Since its inception, suggestions have been scouring the internet on how to improve Windows Phone 7. We ran across an interesting list of suggestions that come from a developer's perspective. While recognizing that Windows Phone 7 is a "modern, well-throughout and refreshing OS" the article concentrates on technical and strategic changes that would help with WP7's longevity.
Along with UI Virtualization and Hardware Acceleration, here are some of the suggestions offered that an end-user might agree with:
Fix Push Notifications: From capping the number of apps that can receive push notifications to the overall reliability of push notifications, this area needs improvements.

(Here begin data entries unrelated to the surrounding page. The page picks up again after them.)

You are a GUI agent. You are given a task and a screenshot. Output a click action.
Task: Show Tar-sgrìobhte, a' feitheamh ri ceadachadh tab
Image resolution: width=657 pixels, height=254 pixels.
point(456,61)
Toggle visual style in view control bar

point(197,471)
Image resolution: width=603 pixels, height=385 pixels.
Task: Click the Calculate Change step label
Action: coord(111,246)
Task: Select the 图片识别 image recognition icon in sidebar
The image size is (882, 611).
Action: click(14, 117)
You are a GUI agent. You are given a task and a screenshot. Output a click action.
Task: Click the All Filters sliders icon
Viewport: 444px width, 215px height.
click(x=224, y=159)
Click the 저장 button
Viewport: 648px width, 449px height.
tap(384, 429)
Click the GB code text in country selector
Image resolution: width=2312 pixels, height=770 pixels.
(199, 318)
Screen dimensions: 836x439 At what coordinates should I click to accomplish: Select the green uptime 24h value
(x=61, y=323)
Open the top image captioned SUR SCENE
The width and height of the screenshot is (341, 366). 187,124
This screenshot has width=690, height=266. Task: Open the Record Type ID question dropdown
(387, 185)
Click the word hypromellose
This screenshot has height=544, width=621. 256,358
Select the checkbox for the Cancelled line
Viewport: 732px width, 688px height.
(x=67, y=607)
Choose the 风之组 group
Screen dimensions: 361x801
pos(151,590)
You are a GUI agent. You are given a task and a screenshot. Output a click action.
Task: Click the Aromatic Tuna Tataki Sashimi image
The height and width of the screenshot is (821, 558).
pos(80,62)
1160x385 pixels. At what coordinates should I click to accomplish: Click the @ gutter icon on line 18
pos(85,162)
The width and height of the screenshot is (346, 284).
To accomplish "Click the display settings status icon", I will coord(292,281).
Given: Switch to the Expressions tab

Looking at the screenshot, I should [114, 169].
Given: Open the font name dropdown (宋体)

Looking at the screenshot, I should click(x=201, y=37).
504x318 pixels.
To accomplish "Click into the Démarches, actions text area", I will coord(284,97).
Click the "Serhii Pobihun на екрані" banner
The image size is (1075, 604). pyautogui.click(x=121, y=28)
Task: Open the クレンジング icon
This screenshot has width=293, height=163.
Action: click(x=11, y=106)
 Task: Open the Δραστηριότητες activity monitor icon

Improve the Home Screen: I've grown fond of the Home/Start Screen with Windows Phone 7 but, as suggested on the list, the design comes at the expense of application discovery and usability. Sometimes it just takes forever to swipe down to the app you're looking for. We've heard mention of folders but what about having multiple sets of tiles? Have a Home Screen Hub of sorts?
Update the Back and Search Button Behavior: Change the Back Button functionality to only navigate within the context of an app. Then add a long press that would take you to the previous application. It is also suggested that the Search Button should be contextual to the app running. A long-press would pull up BING and pressing the Search Button on the Home Screen would search your device. These suggestions would help eliminate the accidental presses that send you completely out of an app.
The author also touches on the need for a companion Windows Phone 7 tablet. A tablet allows you to scale up Windows Phone 7 and allows for developers and Microsoft to tap into a secondary market.
I agree with one of the closing thoughts in that Windows Phone success is a matter of execution and strategy. Microsoft has a very good foundation and next month we'll see how the first step in its growth takes shape.